On an occasion when the dying love for the Black Stars was rekindled, Jordan was served none of it. The only thing he had on his plate was abuse – spicy and hot, pure and unfiltered – without the consolation of the big-brotherly arm that Andre (suspended and restricted to watching helplessly from the stands) would have thrown around his shoulder in a time like this.
It’s hard to recall when last a Ghanaian player was singled out for such horrendous treatment while on national duty, and if the full arena was a joy to behold for many, it only brought the most intense agony to Jordan. He already knew he was despised – just not this much.
Interim head coach Otto Addo, afterwards, attempted to present himself as a shield for the hostility aimed towards Jordan.
“The booing, I think, is for me [for my substitution decision]. No problem; I think it’s normal,” Addo said at the post-match conference.
“I think Jordan played well and had a very good performance, especially in the first half, lots of one-against-ones. Defensively he played outrageous, was very good, how he recovered… I am very satisfied.”
Clearly, though, the fans weren’t. To them, Jordan failed to score – again! – and that was all that mattered; that, and the fact that he seemed to tail off as the game drew to a close (which Addo claimed was because Jordan “was very tired”).
As he walked past Addo to the bench, downcast and dejected, it felt as though what he’d just crossed was the Rubicon itself – the point of no return, at least with respect to his relationship with the Ghana national team’s fans – not some mere line painted white.

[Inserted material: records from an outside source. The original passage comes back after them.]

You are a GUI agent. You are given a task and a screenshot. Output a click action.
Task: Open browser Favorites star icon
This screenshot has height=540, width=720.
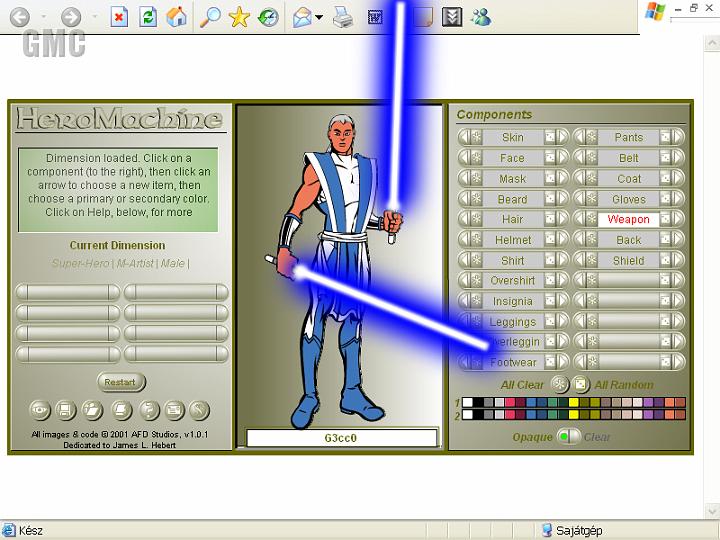[239, 17]
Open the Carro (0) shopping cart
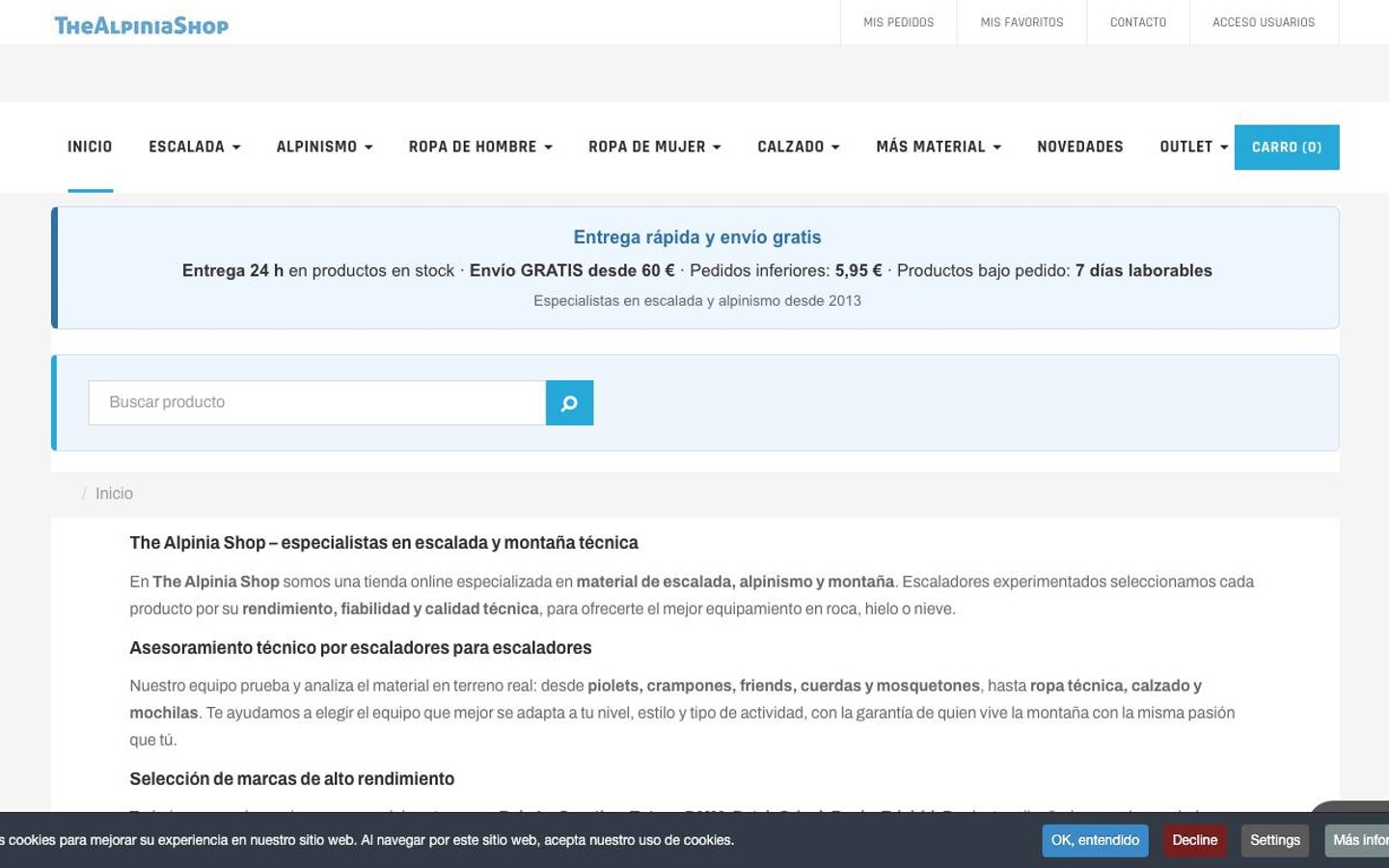 point(1287,148)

And at this stage, it doesn’t look like anything positive Jordan offers would ever be appreciated, not even if he goes on a five-game scoring run for Ghana – or scores a late goal in the reverse against Nigeria in Abuja on Tuesday to secure qualification to the next FIFA World Cup.

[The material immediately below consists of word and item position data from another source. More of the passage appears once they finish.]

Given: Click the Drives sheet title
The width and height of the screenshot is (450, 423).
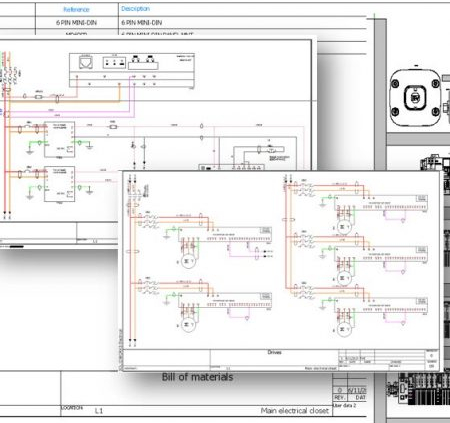Looking at the screenshot, I should [274, 352].
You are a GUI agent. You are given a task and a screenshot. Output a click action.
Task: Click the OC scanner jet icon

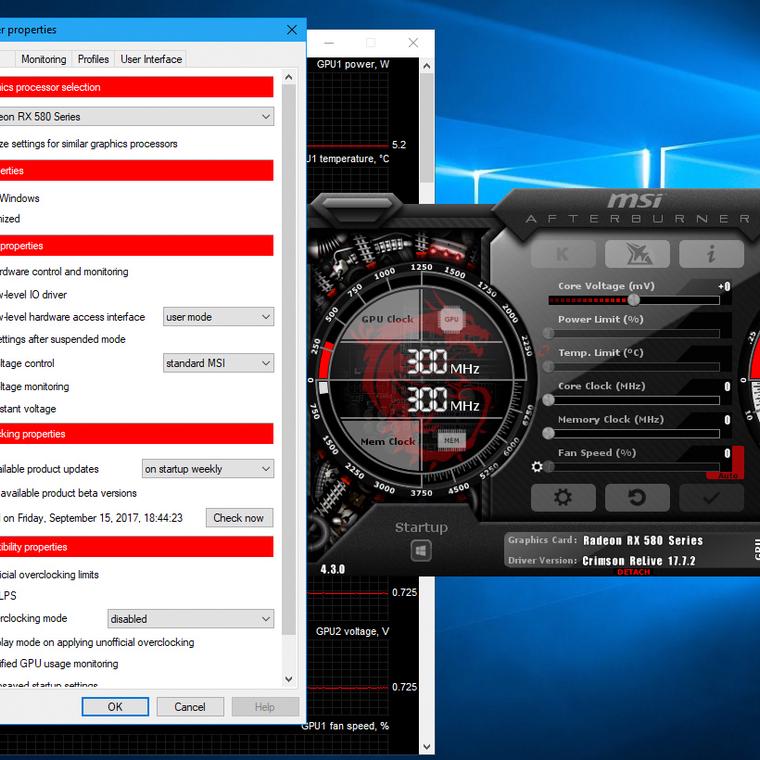point(637,254)

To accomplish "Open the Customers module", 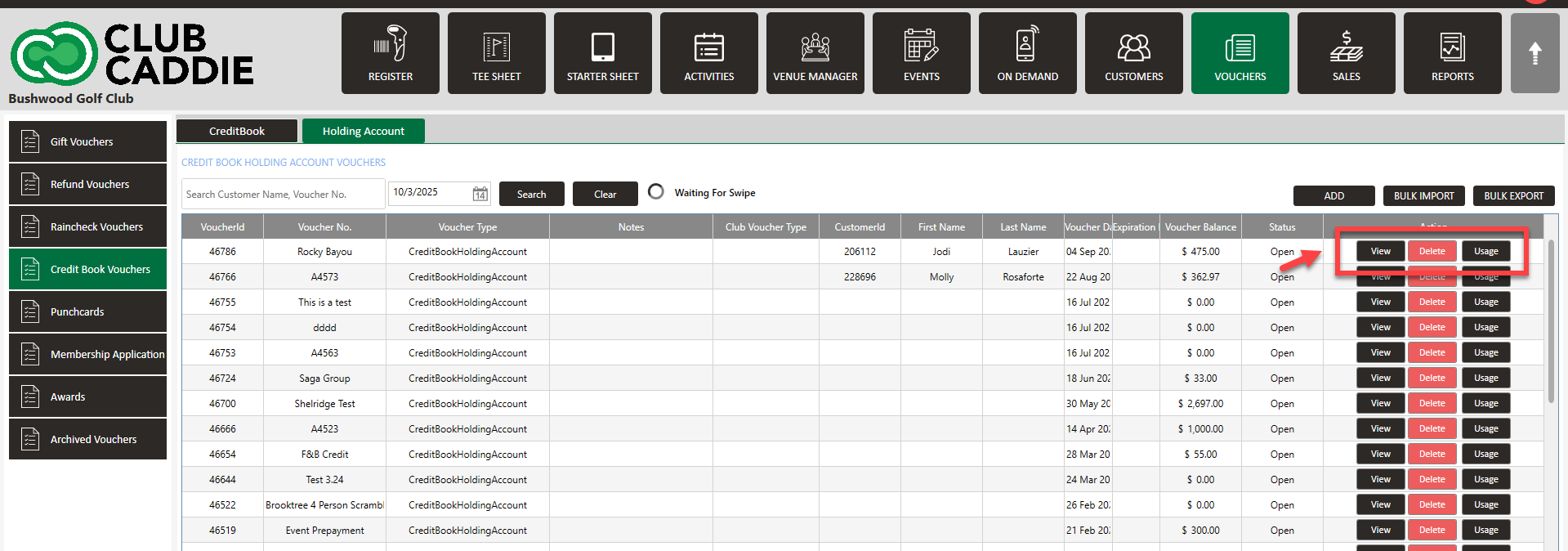I will 1133,53.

Armed with that knowledge, perhaps it’s time to channel his energies elsewhere, namely, to his fortunes at Palace, where things aren’t looking any better at the moment.
Of the eight league games for which he has been available after the disappointment of January’s Africa Cup of Nations (AFCON) participation, Jordan has featured in just six, averaging just under 30 minutes.

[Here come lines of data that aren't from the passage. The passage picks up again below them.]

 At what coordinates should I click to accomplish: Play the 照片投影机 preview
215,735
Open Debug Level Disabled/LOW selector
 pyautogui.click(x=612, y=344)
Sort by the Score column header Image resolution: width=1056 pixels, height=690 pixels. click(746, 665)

Compare and contrast those numbers with what he recorded just before the AFCON – eight games from eight, about 76 minutes in each – and it’s obvious the club’s 2019/20 Player of the Season needs to put in the work to improve his lot and regain his place.
At Selhurst Park, at least, his best days in red-and-blue are still regarded with some fondness, his non-scoring contributions appreciated, and belief lingering on that he could yet offer more to the Eagles even after his current deal expires at the end of this season.
Calling time on his national career at age 30 wouldn’t be such a tragedy, even if there would undoubtedly be reason to rue what might have been. Doing so will certainly make more than a few Ghanaians happy, but it will also make Jordan himself happier.
He can’t keep going like this, surely, not after having committed a little over 11 years of his life to his country and getting hardly any respect in return.
At this point, there’s no shame in resigning himself to the fact that he’d be better off seeking success and affection at Palace – or wherever his club football takes him next.